_EXERCISE DETAILS_: Write out every entry exactly; the pictures do not belong in the copy.

=== Section Start ===

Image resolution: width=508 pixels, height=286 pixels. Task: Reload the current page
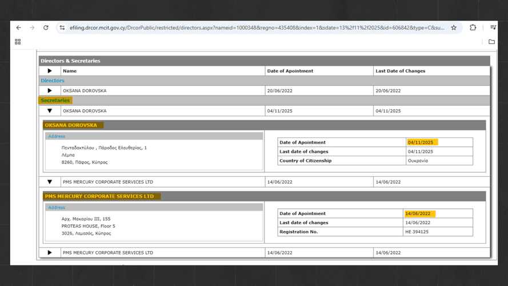[46, 27]
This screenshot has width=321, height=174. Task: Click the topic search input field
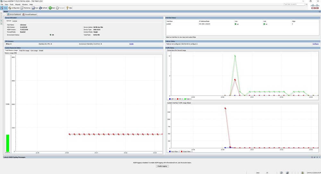[294, 4]
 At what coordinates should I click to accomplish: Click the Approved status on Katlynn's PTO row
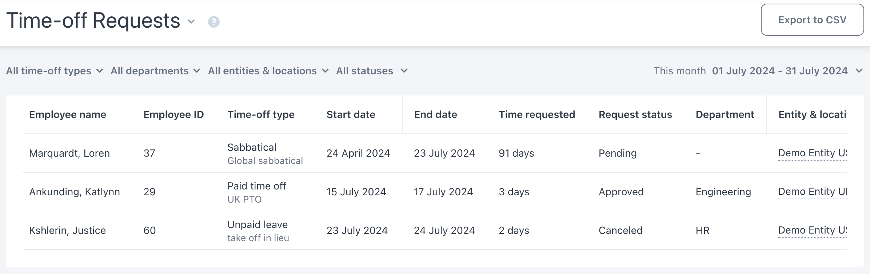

=== Section End ===

_EXERCISE OUTPUT_:
Image resolution: width=508 pixels, height=286 pixels. Task: Reload the current page
[46, 27]
This screenshot has width=321, height=174. Task: Click the topic search input field
[294, 4]
 At what coordinates should I click to accomplish: Click the Approved status on Katlynn's PTO row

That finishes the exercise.